## Excerpt to read
Warning sign

We have all seen the adverts surrounding accidents at work that aren't your fault, but for millions of British workers this is a very unfortunate reality.

A new report has revealed 21 million employees in the UK say their workplace is a health hazard, with 39% of workers claiming they have suffered an injury at work.

The study, by personal injury solicitors Hayward Baker, found 69% of workers said they were being put in serious danger due to unsafe and unsanitary working conditions after researching the conditions of Britain’s offices, shops, factories, warehouses and building sites.

Although 18% of individuals involved in the study said they have had an accident that was their fault, a further 21% said their accident wasn’t their fault.

A spokesperson for Hayward Baker, said: “Going to work could seriously damage your health if managers don’t take working conditions seriously enough”.

The majority of injuries are caused by greasy and slippery floors (16%), unhygienic work colleagues (13%), unsanitary toilet facilities (11%) and cluttered floors (10%).

Dirty kitchens also pose a problem for 10 percent of the nation’s workforce, as well as ripped carpets (9%), broken chairs (8%) and unsafe wiring (6%).

The report revealed 35% of workers in the UK have picked up an illness from their place of work and a further 18% have had food poisoning or caught a stomach bug as a result of dirty working conditions.

More ‘moderate’ injuries, such as broken bones, contribute to 29% of work accidents, which are serious enough for workers to make a claim against their employer. The study found 20% of workers went to hospital as a result of their injuries.

However, only 16% of British workers sought legal advice after suffering an injury, with the average claim for compensation being £24,931.

Other common workplace injuries are cuts (27%) and strained backs (20%).

The more ‘severe’ accidents that followed an injury at work include dislocations (9%) and a further 6% had lost a limb or body part as result of their injury.

## Provided information
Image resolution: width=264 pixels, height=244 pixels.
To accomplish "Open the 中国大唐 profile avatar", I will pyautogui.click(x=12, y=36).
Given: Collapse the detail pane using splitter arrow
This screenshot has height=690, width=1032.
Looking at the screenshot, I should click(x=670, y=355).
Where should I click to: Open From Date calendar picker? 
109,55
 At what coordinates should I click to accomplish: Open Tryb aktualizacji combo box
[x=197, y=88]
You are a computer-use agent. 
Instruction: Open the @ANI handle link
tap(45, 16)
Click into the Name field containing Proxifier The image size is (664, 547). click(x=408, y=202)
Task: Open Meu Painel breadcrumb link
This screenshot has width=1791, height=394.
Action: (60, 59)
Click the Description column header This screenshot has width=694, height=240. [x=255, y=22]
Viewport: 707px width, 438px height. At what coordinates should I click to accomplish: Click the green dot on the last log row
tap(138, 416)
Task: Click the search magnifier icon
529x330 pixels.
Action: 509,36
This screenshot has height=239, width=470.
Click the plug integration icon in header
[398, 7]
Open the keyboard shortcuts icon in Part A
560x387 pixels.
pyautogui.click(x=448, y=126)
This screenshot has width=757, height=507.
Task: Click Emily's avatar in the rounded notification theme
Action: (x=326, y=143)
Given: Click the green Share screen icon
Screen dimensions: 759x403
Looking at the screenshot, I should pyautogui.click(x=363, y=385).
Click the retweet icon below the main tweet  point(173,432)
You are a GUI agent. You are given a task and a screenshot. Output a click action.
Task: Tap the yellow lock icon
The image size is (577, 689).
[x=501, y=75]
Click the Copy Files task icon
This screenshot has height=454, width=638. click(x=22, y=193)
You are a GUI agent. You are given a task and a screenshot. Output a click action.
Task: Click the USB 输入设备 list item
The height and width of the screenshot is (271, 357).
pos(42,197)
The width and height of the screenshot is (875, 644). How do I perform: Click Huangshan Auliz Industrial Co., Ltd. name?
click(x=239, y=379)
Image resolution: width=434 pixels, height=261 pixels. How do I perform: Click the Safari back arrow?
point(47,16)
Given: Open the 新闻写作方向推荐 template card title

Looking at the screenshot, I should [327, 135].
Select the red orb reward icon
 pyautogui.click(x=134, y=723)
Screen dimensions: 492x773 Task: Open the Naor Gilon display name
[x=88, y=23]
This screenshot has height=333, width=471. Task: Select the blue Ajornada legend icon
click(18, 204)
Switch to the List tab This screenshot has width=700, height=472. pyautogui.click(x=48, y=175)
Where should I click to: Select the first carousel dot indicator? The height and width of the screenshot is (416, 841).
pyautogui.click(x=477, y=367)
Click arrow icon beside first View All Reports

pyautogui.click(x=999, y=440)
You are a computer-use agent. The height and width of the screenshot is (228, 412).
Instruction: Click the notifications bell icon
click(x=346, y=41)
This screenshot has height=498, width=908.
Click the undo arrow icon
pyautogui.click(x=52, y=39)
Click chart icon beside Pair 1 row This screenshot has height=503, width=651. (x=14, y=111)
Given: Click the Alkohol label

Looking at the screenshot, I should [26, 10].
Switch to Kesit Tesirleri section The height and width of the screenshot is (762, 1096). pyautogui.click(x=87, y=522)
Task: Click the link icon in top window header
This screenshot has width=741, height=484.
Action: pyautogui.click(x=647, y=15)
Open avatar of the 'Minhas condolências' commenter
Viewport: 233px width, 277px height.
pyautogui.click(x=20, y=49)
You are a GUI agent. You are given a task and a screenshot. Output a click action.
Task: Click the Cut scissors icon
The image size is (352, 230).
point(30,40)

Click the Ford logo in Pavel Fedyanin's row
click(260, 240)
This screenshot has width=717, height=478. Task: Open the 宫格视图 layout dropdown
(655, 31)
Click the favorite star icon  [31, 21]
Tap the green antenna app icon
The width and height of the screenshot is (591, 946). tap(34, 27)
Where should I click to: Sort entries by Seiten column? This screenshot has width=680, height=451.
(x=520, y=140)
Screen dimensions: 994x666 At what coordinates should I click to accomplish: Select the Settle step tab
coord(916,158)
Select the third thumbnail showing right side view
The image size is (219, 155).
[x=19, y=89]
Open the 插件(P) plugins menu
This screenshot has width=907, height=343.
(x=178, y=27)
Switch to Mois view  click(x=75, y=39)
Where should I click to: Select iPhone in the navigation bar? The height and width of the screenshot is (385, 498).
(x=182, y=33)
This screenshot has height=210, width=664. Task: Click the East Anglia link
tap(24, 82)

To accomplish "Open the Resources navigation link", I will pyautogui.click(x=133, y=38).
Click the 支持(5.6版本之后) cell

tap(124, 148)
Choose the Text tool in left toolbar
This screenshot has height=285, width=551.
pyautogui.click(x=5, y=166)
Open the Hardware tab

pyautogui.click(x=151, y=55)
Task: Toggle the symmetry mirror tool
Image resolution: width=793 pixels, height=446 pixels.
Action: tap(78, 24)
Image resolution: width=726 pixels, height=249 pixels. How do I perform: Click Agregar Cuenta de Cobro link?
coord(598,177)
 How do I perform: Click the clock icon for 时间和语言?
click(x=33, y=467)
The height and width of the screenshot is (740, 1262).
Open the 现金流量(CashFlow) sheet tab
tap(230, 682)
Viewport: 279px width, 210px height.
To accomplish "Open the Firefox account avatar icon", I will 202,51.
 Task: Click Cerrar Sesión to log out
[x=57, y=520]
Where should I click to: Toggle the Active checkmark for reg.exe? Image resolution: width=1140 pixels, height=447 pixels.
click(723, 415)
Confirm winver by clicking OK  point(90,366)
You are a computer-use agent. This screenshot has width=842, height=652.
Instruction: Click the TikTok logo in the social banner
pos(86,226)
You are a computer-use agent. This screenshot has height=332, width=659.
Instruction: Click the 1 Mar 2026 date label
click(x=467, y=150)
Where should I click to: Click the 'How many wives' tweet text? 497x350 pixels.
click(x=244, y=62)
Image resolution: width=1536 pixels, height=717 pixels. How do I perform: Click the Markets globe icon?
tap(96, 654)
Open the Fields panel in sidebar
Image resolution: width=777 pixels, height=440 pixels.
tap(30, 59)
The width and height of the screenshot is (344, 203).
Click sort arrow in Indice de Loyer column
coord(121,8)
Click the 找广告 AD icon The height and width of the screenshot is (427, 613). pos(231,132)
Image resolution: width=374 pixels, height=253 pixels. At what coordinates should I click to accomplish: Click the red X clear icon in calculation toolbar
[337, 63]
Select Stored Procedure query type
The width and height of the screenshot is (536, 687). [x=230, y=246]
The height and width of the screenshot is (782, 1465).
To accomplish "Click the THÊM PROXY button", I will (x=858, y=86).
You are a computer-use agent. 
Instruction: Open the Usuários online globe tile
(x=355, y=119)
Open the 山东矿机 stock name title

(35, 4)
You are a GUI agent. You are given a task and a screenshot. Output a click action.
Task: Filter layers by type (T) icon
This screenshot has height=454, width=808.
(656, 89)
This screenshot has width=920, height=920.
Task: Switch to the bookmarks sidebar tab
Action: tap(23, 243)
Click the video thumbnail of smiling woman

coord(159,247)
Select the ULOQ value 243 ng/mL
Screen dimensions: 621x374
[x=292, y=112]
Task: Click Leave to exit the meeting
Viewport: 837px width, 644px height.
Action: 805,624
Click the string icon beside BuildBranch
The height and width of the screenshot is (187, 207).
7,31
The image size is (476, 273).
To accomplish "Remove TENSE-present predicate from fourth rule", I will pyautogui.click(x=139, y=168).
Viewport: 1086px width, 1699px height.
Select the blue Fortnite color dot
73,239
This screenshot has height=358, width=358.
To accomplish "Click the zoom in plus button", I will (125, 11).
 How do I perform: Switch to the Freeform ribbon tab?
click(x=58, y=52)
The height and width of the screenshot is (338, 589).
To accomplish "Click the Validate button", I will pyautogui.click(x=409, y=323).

## Brief
Copy out the passage of the workplace hazards report starting at "We have all" and ending at "very unfortunate reality.". Work only from the text about workplace hazards.

## Answer area
We have all seen the adverts surrounding accidents at work that aren't your fault, but for millions of British workers this is a very unfortunate reality.